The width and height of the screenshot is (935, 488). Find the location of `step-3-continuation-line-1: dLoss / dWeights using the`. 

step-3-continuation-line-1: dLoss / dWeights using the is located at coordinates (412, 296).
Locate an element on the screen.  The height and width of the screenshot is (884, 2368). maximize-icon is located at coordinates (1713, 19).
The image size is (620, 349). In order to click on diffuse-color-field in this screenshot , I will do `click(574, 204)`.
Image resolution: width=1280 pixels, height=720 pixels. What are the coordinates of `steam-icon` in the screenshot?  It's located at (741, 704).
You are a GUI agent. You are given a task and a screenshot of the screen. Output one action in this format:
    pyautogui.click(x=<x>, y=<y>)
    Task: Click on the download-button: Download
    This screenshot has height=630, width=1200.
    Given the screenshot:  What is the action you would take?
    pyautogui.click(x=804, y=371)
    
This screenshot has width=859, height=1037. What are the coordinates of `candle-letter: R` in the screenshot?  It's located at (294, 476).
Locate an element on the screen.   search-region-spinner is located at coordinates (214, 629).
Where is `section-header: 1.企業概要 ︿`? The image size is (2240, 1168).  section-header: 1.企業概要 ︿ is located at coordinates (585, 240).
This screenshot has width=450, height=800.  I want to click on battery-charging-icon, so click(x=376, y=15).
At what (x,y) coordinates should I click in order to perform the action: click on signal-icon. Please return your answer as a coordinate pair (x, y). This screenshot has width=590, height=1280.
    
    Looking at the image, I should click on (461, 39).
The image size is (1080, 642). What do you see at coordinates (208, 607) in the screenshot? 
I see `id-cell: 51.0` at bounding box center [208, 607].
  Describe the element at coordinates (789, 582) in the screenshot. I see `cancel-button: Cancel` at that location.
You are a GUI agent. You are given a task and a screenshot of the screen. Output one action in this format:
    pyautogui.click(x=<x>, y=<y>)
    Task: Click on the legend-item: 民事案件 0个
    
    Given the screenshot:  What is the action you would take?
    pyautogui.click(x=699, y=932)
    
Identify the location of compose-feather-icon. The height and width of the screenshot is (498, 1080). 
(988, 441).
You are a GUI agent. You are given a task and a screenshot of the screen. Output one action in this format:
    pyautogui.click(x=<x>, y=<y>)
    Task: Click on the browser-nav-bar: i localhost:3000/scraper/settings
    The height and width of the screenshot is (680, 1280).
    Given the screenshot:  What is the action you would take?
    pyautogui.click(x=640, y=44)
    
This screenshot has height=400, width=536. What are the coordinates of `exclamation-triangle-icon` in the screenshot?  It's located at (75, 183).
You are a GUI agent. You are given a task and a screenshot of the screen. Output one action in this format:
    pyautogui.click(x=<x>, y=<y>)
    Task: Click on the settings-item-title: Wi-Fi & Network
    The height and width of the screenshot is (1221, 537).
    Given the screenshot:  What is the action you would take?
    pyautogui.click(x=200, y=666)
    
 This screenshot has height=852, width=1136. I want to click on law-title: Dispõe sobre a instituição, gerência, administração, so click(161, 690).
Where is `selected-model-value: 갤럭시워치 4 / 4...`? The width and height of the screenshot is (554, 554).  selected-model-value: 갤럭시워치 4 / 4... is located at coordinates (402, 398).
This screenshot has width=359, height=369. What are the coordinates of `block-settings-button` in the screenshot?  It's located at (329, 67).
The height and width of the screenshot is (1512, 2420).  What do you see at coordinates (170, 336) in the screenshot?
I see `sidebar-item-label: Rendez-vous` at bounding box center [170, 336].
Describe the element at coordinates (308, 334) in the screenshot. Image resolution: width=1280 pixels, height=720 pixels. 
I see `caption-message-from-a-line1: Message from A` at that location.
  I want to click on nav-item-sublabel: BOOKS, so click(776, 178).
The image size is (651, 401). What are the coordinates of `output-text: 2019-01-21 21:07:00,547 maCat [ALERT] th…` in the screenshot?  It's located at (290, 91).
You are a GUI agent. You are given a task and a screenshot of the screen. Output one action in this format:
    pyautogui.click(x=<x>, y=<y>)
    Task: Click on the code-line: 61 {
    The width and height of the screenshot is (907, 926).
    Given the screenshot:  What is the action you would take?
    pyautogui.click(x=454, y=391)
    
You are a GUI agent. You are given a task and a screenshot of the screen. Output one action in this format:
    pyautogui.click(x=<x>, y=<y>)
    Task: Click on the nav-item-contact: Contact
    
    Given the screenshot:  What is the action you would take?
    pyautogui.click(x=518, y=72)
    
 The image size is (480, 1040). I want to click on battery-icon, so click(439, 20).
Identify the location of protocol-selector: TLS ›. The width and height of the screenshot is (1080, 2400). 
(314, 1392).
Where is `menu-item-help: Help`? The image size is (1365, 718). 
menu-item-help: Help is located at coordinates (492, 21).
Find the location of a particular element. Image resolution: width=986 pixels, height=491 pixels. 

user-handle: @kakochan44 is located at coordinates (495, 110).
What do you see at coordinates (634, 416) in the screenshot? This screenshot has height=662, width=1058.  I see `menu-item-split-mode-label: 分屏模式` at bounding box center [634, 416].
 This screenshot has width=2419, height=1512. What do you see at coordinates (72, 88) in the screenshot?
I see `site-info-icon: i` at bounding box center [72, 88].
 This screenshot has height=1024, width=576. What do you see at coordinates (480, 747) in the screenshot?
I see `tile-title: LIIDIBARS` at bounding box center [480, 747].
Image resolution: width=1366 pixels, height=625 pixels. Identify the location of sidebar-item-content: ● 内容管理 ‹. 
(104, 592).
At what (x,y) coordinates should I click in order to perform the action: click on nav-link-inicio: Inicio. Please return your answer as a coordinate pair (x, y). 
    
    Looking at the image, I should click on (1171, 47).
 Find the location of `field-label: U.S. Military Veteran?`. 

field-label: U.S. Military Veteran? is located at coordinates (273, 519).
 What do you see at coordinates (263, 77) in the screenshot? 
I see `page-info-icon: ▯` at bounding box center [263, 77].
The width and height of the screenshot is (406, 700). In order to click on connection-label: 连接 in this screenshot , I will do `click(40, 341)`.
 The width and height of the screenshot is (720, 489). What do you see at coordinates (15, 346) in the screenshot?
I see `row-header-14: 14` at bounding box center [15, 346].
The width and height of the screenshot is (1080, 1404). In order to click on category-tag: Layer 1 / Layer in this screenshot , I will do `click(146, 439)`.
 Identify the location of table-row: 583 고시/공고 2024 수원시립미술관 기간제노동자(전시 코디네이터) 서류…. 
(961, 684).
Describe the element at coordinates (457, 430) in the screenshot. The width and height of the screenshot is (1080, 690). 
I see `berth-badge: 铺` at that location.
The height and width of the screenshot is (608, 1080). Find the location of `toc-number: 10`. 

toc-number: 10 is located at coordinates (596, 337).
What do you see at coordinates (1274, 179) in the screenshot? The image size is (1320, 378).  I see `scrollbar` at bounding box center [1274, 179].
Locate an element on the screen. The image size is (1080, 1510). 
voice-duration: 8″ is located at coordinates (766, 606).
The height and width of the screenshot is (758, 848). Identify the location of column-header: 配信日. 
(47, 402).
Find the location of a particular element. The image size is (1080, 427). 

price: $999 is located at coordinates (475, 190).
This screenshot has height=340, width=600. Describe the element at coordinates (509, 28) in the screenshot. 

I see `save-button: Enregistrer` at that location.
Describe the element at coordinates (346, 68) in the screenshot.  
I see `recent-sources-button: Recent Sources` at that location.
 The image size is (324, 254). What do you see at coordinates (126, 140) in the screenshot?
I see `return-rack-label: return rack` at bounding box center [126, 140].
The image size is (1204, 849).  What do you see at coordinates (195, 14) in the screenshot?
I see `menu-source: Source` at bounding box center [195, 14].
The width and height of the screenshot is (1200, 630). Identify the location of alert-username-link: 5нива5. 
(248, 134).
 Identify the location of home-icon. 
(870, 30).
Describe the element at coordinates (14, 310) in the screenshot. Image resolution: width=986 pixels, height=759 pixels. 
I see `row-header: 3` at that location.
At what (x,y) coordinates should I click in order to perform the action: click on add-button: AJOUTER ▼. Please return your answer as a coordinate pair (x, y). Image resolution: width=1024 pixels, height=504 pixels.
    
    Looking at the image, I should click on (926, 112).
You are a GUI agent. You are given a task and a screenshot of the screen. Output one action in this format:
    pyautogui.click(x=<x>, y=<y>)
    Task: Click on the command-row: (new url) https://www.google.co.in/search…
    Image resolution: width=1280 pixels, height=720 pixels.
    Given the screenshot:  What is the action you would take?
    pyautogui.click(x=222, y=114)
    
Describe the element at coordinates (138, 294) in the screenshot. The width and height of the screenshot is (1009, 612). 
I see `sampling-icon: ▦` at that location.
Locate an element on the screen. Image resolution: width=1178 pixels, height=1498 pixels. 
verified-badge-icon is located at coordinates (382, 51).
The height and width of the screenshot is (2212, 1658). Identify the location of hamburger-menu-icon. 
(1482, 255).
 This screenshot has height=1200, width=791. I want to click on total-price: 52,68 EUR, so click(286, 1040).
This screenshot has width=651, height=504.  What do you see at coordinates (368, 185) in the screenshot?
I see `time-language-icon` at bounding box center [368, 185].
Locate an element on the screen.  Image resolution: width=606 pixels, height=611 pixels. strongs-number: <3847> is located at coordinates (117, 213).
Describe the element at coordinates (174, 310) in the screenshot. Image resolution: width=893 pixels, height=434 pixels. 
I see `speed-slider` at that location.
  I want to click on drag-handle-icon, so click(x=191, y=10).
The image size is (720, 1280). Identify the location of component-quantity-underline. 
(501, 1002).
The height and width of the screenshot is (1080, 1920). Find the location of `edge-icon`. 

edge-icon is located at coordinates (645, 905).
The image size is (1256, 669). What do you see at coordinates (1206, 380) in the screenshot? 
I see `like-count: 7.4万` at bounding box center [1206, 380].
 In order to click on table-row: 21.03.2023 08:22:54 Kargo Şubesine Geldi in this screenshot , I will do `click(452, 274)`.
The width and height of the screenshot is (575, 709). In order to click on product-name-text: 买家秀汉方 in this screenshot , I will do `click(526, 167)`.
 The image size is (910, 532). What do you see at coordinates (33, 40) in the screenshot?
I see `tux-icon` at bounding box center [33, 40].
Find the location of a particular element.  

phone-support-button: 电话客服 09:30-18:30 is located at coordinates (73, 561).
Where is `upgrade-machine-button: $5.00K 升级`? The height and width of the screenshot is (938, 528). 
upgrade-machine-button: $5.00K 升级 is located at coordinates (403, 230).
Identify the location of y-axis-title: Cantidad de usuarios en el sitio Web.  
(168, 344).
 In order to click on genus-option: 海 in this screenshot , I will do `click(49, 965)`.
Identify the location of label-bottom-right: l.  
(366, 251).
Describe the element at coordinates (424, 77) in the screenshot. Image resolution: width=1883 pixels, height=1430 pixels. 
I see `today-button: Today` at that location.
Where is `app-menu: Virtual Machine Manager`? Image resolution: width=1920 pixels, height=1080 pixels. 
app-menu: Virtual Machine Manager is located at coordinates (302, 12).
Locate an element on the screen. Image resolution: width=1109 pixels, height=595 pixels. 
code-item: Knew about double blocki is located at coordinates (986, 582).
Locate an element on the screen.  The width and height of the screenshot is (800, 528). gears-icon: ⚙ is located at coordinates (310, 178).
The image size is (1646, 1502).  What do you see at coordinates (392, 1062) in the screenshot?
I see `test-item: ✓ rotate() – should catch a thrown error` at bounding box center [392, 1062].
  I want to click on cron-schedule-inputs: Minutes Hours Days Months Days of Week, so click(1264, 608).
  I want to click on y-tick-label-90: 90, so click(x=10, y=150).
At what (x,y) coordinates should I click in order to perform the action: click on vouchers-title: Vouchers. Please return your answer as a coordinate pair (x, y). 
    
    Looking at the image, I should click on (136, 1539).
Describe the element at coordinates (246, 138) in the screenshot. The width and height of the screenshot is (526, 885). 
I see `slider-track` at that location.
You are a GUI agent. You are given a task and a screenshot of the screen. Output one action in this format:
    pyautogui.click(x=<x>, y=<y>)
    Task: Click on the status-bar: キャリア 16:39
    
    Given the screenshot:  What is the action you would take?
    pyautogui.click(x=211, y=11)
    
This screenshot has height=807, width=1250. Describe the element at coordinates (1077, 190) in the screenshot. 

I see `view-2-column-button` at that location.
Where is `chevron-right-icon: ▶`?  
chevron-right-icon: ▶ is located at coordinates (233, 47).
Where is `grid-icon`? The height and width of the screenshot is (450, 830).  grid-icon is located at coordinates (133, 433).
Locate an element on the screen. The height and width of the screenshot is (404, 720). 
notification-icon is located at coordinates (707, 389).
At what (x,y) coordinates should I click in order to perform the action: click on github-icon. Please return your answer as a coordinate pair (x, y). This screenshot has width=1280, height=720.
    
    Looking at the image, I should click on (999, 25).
+ + +
* **Problem to solve**:
Reproduce only the listing lines from the line with "Describe the element at coordinates (138, 294)" to the line with "verified-badge-icon is located", swapping "Locate an element" for "Find an element" and keeping everything else the same.

* **Response to the exercise**:
Describe the element at coordinates (138, 294) in the screenshot. The width and height of the screenshot is (1009, 612). 
I see `sampling-icon: ▦` at that location.
Find an element on the screen. Image resolution: width=1178 pixels, height=1498 pixels. 
verified-badge-icon is located at coordinates (382, 51).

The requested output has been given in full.